Nous étions experts de l'histoire du Parti communiste soviétique
dans les moindres détails, de la lutte de Trotsky contre Staline,
de l'histoire de la guerre du Vietnam contre les Américains, et
nous ne savions pas la véritable histoire de notre propre pays.
Mais pourquoi?
En raison d'une désinformation très réussie et de la manipulation
de l'idéologie fondatrice et des mythes qui forment la base de la
République turque. L'histoire réécrite par la direction kémaliste,
d'une manière totalement trompeuse. Il ne faut pas entrer dans les
détails - cela prendrait beaucoup de temps.
Qu'est-il arrivé à la Turquie après 1915? La Turquie n'a pas
trouvé la paix après, ni une véritable démocratie, ni un réel
développement.
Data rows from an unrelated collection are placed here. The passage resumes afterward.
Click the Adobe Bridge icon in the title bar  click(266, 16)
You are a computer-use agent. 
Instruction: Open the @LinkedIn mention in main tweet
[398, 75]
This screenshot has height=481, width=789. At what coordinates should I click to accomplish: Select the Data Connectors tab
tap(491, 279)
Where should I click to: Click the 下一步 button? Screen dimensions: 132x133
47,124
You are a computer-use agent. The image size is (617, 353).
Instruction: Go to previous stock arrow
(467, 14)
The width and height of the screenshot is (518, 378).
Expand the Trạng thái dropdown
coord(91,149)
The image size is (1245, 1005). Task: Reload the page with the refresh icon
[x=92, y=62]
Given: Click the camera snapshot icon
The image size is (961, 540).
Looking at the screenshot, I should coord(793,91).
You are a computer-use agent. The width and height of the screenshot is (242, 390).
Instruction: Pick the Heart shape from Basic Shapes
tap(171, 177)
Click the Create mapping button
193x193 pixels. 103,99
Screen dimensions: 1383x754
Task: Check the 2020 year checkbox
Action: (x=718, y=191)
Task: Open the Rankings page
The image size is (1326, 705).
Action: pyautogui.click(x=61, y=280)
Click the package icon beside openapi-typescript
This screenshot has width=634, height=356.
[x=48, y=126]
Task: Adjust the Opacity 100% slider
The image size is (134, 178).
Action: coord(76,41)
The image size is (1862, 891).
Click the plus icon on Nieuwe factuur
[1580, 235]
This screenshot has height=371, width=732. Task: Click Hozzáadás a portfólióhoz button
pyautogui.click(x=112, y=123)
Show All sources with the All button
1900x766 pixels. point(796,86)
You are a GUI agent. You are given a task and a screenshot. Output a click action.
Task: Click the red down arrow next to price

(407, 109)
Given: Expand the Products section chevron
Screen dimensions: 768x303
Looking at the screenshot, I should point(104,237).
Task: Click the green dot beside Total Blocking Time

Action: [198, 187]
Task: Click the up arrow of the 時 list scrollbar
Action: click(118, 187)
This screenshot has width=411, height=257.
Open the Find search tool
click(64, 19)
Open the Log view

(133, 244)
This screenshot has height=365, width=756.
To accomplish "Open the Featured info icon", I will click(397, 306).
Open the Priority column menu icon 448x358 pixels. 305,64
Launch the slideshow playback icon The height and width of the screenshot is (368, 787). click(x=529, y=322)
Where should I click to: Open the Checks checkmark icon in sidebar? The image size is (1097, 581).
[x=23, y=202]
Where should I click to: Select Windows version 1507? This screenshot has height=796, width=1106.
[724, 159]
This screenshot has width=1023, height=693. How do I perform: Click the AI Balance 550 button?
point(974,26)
L'Arménie occidentale qui s'était alors développée
et urbanisée avec ses collèges, ses théâtres et une riche vie
culturelle était devenue une terre aride, une terre de sang et de
larmes. les soulèvements kurdes qui ont suivi ont été violemment
réprimés dans le sang et par des déplacements forcés.
Les interventions militaires se sont succédés. Celle de 1980 a été
un désastre. Des dizaines de milliers de personnes ont été
emprisonnées, des méthodes inimaginables de torture ont été
utilisées, beaucoup sont morts en prison et 36 personnes ont été
exécutées. Malgré la restauration officielle des institutions
démocratiques, la Constitution en vigueur aujourd'hui est
essentiellement la Constitution adoptée par le régime militaire.
La guerre a lieu actuellement dans le sud-est de la Turquie. On
estime que 50.000 personnes sont mortes, la plupart des Kurdes.
Maintenant, 10.000 Kurdes militants des droits de l'homme, des
travailleurs municipaux, des politiciens, des personnes engagées
dans une lutte totalement pacifique sont en prison. Et une grève
de la faim massive est en cours [cette grève a récemment pris
fin].
La négation du génocide est la destruction de toutes les valeurs
collectives, de toute éthique, de tout sens de la justice, en un
mot c'est la destruction du cœur et de l'esprit de l'ensemble de
la nation.
Vous entendrez peut-être que les choses sont en train de changer
en Turquie en ce qui concerne le "problème" arménien comme
certains le nomment. Oui, mais de manière très lente, très
irrégulière et très décevante.
Je vous remercie de m'avoir écoutée.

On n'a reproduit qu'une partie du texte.